Primary and metastatic brain tumors are often associated with a significant amount of vasogenic edema due to the highly permeable vessels formed within these tumors. Vasogenic brain edema is a primary reason why a large proportion of brain tumor patients require treatment, often long-term, with corticosteroids. Studies have demonstrated a decrease in vascular permeability in patients treated with anti-VEGF agents, specifically with cediranib, vatalanib, and bevacizumab.53,59,62,72,94 In a recent phase II study of cediranib in patients with recurrent glioblastoma, a reduction in tumor-associated edema was demonstrated with MRI.53 The effects of cediranib were also evaluated in 3 different orthotopic glioblastoma mouse models, which showed that cediranib significantly alleviated edema through rapid normalization of tumor vasculature.95 Of note, survival time was significantly prolonged with no change in tumor growth, indicating that a potent anti-edema effect may prolong survival in these particular orthotopic glioma models.95

Resistance to Anti-angiogenic Therapy

Though anti-angiogenic agents are associated with clinical benefit, the effects are transitory at best. Most patients treated with anti-angiogenic agents eventually experience tumor progression. Evidence is emerging that tumors develop an adaptive response to angiogenesis inhibitors.96 Postulated mechanisms for this resistance include upregulation of alternative pro-angiogenic pathways, improved protection of tumor vasculature by increasing pericyte coverage, recruitment of vascular progenitor cells from the bone marrow, and enhanced ability of tumor cells to invade without angiogenesis.96 Furthermore, some tumors have a pre-existing, intrinsic resistance to anti-angiogenic agents via activation of redundant, VEGF-independent, pro-angiogenic pathways.96 This may explain why a substantial minority of patients in clinical trials fail to demonstrate even a minor response to anti-VEGF therapy. Further investigation is needed to understand both the adaptive and the pre-existing intrinsic pathways that enable a tumor to evade anti-angiogenic therapy.
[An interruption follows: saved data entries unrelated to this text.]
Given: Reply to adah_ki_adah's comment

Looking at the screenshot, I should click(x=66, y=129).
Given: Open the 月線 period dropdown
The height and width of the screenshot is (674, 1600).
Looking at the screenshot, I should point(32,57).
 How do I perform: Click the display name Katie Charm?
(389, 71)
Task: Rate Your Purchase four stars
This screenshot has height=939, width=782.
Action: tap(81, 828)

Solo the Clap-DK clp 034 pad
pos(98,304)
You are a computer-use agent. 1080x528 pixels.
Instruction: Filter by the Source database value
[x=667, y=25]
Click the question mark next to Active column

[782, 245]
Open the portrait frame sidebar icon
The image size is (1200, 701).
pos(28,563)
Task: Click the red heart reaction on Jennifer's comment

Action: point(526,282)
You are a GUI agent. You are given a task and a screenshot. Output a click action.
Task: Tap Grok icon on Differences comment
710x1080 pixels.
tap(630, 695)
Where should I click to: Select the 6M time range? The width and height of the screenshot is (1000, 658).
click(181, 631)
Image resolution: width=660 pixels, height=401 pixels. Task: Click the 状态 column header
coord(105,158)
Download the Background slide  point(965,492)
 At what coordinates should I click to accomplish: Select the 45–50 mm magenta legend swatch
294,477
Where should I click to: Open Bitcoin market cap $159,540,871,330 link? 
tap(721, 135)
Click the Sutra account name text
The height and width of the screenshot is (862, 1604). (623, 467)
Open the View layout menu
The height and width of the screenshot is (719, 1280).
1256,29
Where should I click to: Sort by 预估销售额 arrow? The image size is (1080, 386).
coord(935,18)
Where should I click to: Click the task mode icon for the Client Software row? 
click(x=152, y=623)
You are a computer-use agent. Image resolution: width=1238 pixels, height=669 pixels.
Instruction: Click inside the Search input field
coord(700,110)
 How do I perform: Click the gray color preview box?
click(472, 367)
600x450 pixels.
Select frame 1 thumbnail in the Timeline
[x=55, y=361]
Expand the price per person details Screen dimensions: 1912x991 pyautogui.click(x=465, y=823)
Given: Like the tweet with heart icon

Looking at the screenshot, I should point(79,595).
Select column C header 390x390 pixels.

Monitoring Response to Anti-angiogenic Agents

Conventionally, response to therapy has been assessed by monitoring the extent of contrast enhancement on CT and MRI scans. Glioblastomas enhance because contrast agents administered intravenously leak into the brain parenchyma in the setting of blood brain barrier dysfunction. Anti-VEGF agents decrease the permeability of the tumor vasculature, thereby reducing contrast leakage on post-contrast T1-weighted MRI scans.53 This makes interpretation of post-treatment images challenging. Alternative imaging sequences may be useful in the detection of progressive tumors in the setting of anti-VEGF therapy. Diffusion imaging is one such promising modality with areas of restricted diffusion possibly correlating with progressive, infiltrative tumor.64,97-99 New radiographic response criteria are under development for the assessment of efficacy of anti-VEGF therapies in brain tumor patients.100


Angiogenesis is a complex molecular process that is incompletely understood. Recent preclinical and clinical investigations have demonstrated that anti-VEGF agents, either alone or in combination with chemotherapy, may have efficacy in the treatment of malignant brain tumors. To date, these agents have been associated with prolonged PFS and reduction of vasogenic brain edema. Larger prospective trials are underway to validate these results and to assess the impact on patient survival. Unfortunately, in most patients, treatment inevitably fails. Further studies are needed to target other pro-angiogenic signaling pathways. New neuro-imaging techniques are essential to accurately assess tumor response to anti-VEGF therapy. Nevertheless, inhibition of angiogenesis is a promising therapeutic approach that has the potential to have a significant impact on the treatment of both metastatic and primary brain tumors.